- SOURCE PASSAGE
==*==
Britain’s biggest civil service union backed proposals to increase its national pay claim from the £15 per hour it had previously demanded during an urgent motion at their annual conference in Brighton.
Public and Commercial Services (PCS) deputy president Bev Laidlaw said: “If there’s no progress on our demands by mid September, the full resources of the union must be mobilised in order to have a new ballot mandate for industrial action capable of winning.”
The emergency motion was called in response to Chancellor Rachel Reeves’s Spring Statement, which cut 15 per cent from administration budgets.
Chancellor of the Duchy of Lancaster Pat McFadden also announced 1,200 job cuts in the Cabinet Office last month, as hundreds of quangos face potential closure in a government review of arms length bodies.
“That’s not just numbers on a spreadsheet, it’s jobs, it’s services and it’s livelihoods on the line,” she said.
“These cuts by Pat McFadden say they are about being leading by example, if this is leadership it is one that leads to greater insecurity and disrespect.
“Let’s be clear, this Labour government is preparing a major assault on the Civil Service, from job cuts to pay restraint, from hybrid working to places for growth ... this government has taken a hard line on every stance with us at every turn.”
==*==
- PROVIDED DATA
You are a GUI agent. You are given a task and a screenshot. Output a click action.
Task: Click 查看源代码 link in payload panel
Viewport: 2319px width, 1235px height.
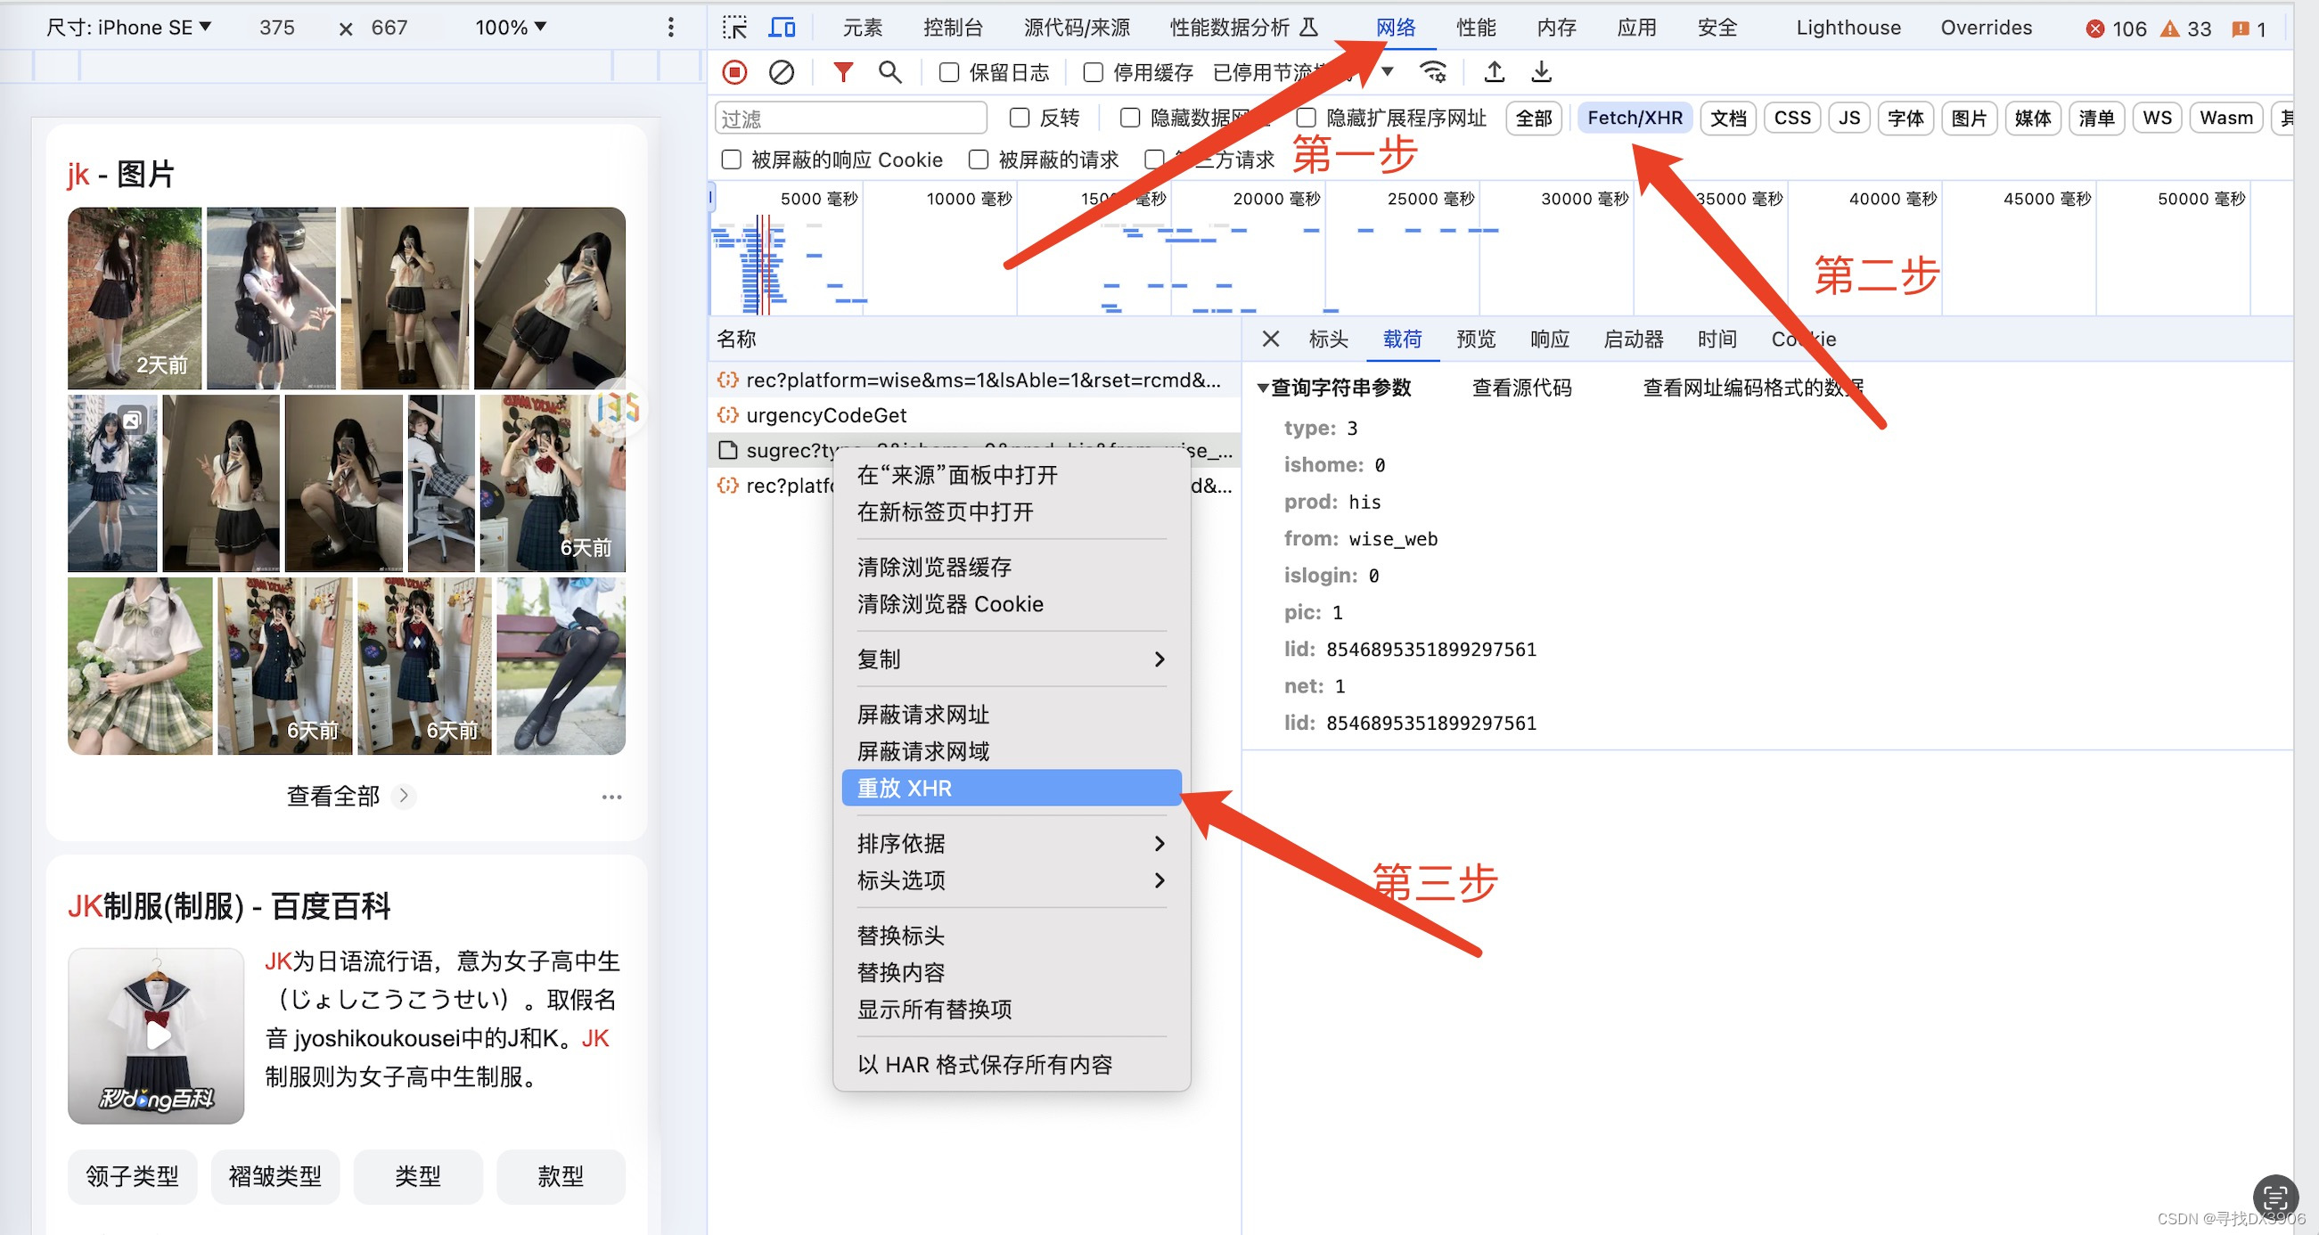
==*==
- JOBS
1. Reproduce the part of the article about the civil service union's pay claim from "The emergency motion" up to and including "insecurity and disrespect.".
2. Resume the article about the civil service union's pay claim from the point where it stops.
The lines have no connection to the article about the civil service union's pay claim.

- RESPONSES TO THE EXERCISE
1.
The emergency motion was called in response to Chancellor Rachel Reeves’s Spring Statement, which cut 15 per cent from administration budgets.
Chancellor of the Duchy of Lancaster Pat McFadden also announced 1,200 job cuts in the Cabinet Office last month, as hundreds of quangos face potential closure in a government review of arms length bodies.
“That’s not just numbers on a spreadsheet, it’s jobs, it’s services and it’s livelihoods on the line,” she said.
“These cuts by Pat McFadden say they are about being leading by example, if this is leadership it is one that leads to greater insecurity and disrespect.

2.
Ministers have also submitted evidence backing a 2.8 per cent pay rise for civil servants to their pay review bodies, delegates heard.
This is “well below" estimates that inflation will rise to 3.7 per cent in the third quarter of 2025, said the union leader, adding research shows that Civil Service pay has fallen between 15 and 38 per cent since 2010.
Ms Laidlaw said: “In some cases real wages are back to where they were 20, even 40 years ago. Pay rises of 18 to 26 per cent will be needed just to catch up.”
Acknowledging the work needed to rebuild support for the union’s pay demands, she added: “This motion sets out a clear plan for this.”
The union also opposed the “tap on the shoulder” method for selecting people to leave the Civil Service.